From the higher fuel pressure, a second, lower fuel pressure can be generated dissipatively for each injector 10 via a local diversion unit 11. In the exemplary embodiment shown, the local diversion unit 11 to that end includes a valve unit (such as a 2/2-way valve) 12, with which the higher fuel pressure can be either switched through or lowered, via a throttle 13, to the lower fuel pressure. Whichever pressure then prevails is carried via a pressure line 15 into a nozzle chamber 16 of the injector 10. The injection is effected under pressure control with the aid of a spool—like valve member 17 (nozzle needle) which is axially displaceable in a guide bore and whose conical valve sealing face 18 cooperates with a valve seat face on the injector housing and thus closes the injection openings 19 provided there. Inside the nozzle chamber 16, a pressure face of the valve member 17 pointing in the opening direction of the valve member 17 is exposed to the pressure prevailing there; via an annular gap between the valve member 17 and the guide bore, the nozzle chamber 16 is continued as far as the valve sealing face 18 of the injector 10. By means of the pressure prevailing in the nozzle chamber 16, the valve member 17 that seals off the injection openings 19 is opened counter to the action of a closing force (closing spring 20), and the spring chamber 21 is pressure-relieved by means of a leakage line 22. Downstream of the distributor device 8, a check valve assembly 23 is also provided for each injector 10; this assembly admits the fuel in the direction of the injector 10 via a first check valve 24 and allows the return flow of fuel out of the injector 10 by means of a throttle 25 and a second check valve 26 for the sake of relieving the distributor device 8 and decreasing the pressure.
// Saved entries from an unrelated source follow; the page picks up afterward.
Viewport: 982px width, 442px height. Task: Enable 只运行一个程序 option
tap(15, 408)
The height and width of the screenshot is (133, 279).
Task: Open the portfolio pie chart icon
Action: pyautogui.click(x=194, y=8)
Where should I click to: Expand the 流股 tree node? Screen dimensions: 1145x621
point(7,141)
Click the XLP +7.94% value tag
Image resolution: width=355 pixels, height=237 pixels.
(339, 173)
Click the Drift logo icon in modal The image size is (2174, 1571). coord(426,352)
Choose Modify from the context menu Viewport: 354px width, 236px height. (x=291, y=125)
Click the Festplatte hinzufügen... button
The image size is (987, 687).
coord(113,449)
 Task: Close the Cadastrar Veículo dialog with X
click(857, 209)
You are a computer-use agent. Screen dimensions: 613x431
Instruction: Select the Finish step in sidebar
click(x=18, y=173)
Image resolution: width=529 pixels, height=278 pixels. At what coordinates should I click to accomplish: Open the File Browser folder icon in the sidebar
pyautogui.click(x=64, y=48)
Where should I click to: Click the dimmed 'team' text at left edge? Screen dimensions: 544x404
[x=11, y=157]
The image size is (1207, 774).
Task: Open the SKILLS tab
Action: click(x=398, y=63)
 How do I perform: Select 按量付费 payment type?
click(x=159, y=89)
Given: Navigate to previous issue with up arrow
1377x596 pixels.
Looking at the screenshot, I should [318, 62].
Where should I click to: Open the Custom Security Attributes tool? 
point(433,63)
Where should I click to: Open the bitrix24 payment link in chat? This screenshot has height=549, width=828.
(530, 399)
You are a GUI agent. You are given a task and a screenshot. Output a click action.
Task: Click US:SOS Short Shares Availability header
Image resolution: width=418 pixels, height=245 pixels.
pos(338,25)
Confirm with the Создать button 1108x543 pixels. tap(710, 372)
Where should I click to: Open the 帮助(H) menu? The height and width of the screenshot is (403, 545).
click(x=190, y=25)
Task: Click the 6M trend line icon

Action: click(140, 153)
A preinjection at the lower fuel pressure takes place with the valve unit 12 currentless, by supplying electric current to the 3/2-way valve 7. By supplying current to the valve unit 12 as well, the main injection at the higher fuel pressure is then effected. For a postinjection at the lower fuel pressure, the valve unit 12 is switched back into the currentless state. At the end of the injection, the central valve unit 7 is switched back for leakage 27, and the distributor device 8 and the injector 10 are thus relieved. The local valve unit 11 can either be part of the injector housing or be disposed outside the injector housing. The assembly comprising the high-pressure pump 2, pressure reservoir 6 and valve unit 7 is identified overall by reference numeral 28.

For generating high pressure, the exemplary embodiment of FIG. 1b uses a different assembly 28a, in which the central pressure reservoir of FIG. 1a is omitted and the higher fuel pressure is built up by supplying electric current to a 2/2-way valve 7a. The high pressure pump 2 can generate a fuel pressure of approximately 300 to approximately 1000 bar and can for instance be a cam pump.

The injection system 30 shown in FIGS. 2a and 2b differs from the injection system 1 of FIG. 1a in having a modified local diversion unit 31. Via a valve unit (such as a 3/2-way valve) 32, the higher fuel pressure is either switched through or diverted dissipatively by means of a throttle 33 and a pressure limiting valve 35 that is set to the lower fuel pressure and communicates with a leakage line 34. Whatever pressure prevails is then carried on as in FIG. 1a to the injector 10; once again, a check valve 36 prevents an outflow of the higher fuel pressure via the check valve 35. The injection system of FIG. 2a uses the assembly 28, and the injection system of FIG. 2b uses the assembly 28a, for generating pressure.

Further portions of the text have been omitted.